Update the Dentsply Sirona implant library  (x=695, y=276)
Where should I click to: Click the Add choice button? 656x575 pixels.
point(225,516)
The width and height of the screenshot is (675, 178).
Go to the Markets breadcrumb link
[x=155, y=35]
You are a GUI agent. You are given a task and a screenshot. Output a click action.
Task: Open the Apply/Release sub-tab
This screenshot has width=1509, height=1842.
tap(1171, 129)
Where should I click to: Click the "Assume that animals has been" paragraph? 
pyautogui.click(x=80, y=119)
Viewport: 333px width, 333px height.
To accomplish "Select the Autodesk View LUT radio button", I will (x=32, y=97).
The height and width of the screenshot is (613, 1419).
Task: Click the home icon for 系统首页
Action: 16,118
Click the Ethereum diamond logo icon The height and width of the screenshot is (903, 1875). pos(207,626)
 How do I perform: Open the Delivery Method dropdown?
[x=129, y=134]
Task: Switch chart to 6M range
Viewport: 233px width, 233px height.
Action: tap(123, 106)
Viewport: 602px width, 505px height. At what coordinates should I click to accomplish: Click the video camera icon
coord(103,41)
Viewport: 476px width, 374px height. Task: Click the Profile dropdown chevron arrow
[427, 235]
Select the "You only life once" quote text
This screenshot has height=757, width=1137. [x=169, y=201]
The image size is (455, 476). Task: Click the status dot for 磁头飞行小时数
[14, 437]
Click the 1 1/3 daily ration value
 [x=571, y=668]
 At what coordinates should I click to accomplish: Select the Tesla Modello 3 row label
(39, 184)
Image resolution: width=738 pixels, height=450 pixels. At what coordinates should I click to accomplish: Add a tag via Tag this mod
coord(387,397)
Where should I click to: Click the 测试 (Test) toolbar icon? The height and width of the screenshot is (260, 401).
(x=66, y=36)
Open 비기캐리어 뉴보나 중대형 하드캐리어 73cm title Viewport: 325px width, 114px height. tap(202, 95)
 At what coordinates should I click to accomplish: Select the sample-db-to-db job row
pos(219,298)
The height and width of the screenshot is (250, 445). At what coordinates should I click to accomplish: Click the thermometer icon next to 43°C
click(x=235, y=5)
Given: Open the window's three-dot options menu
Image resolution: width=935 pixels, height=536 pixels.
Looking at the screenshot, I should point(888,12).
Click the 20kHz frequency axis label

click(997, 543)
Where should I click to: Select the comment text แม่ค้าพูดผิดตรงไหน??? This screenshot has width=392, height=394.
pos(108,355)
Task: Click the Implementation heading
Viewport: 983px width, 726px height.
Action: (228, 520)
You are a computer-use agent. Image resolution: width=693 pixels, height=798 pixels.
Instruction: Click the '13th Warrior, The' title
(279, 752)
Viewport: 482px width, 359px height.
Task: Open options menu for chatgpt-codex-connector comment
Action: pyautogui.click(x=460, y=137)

□ □ □ □

* BRIEF
Look through the listing, and copy each line that contains the word "agent".

* ANSWER TO THE PROBLEM
You are a GUI agent. You are given a task and a screenshot. Output a click action.
You are a computer-use agent. Image resolution: width=693 pixels, height=798 pixels.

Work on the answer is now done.